Some companies, such as IOGear also offer wireless solutions for both video and audio. Wireless tends not to support the higher resolutions, but can be alot of fun to use.


Some common caveats to look out for:

  1. You need to go into your video card “control panel”, use a function key or go into the video card properties to set up the computer for “dual monitor use” if you have a laptop or are leaving your main monitor connected if using a desktop. For TV display, most people just choose to “mirror” the display (same image appears on both monitors).

  2. Unless you are using HDMI, you’ll need to run a separate audio cable for audio through the TV.

  3. The highest resolution you can display is what can be supported by both the TV and the video card (it is just like a big monitor after all).

  4. For Blu-Ray protected content, you’d need to set your output to the HDTV only – it will not usually display on both TV and monitor (you may also need to set the audio out to SPDIF for Blu-Ray movies to get the audio on the TV as well).

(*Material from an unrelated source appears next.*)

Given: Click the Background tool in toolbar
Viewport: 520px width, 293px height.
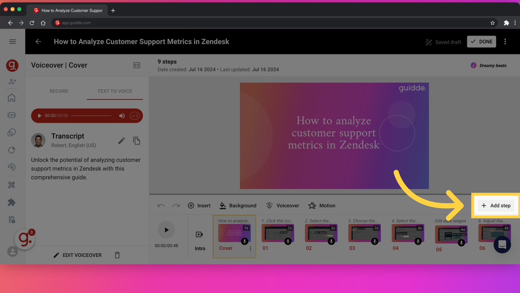Looking at the screenshot, I should tap(238, 205).
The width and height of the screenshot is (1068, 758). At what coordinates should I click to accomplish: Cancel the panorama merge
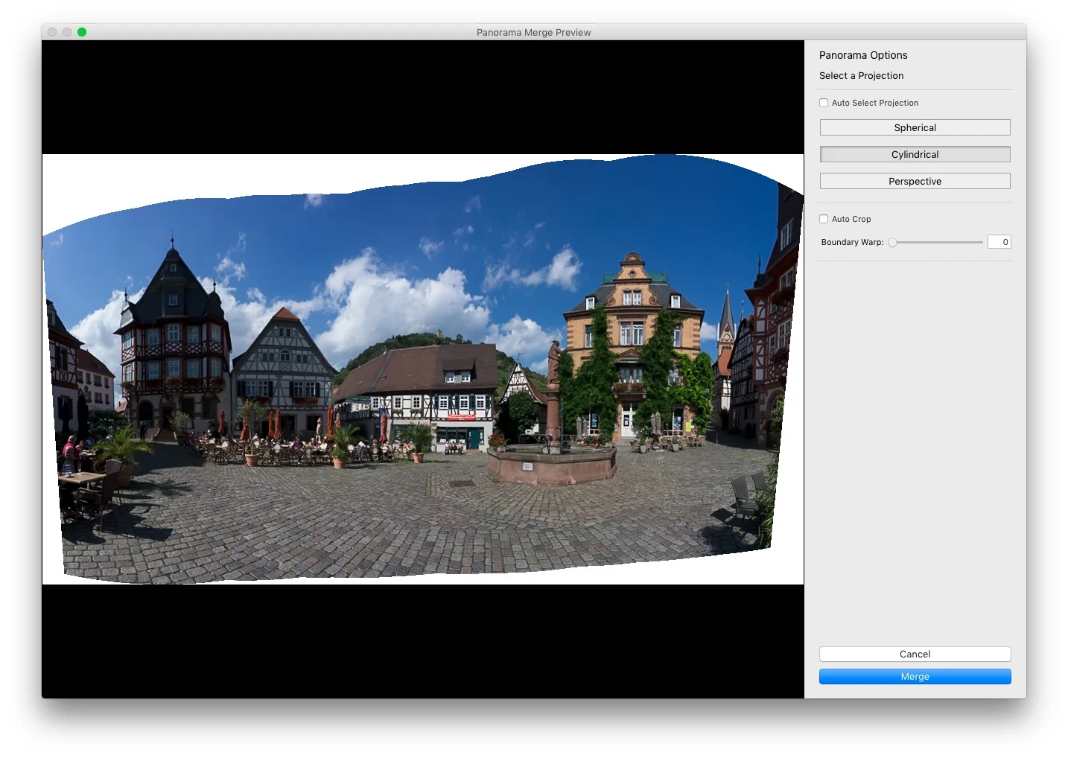915,654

  5. Some laptop computers tend to “lose” the audio capabilities of HDMI when using drivers not designed for the unit (even if it is a “recommended” update from your computer automatic updates).

  6. You may need to “play” with the TV’s aspect ratio to make the computers output “fit” properly to the TV screen.

  7. Be sure that you set the source on your TV to match the input you are using on the computer.

  8. Make sure that the cables are plugged in all the way – it’s really easy for a cable to slip out “just a little”.

In Conclusion

roomWhether you want to show off some photos in a slide show or use your Entertainment PC for use as a Blu-Ray player, hooking up your computer to a HDTV is a great way to use your HDTV to its full capability. So fire up the PC, plug it in and let the fun begin!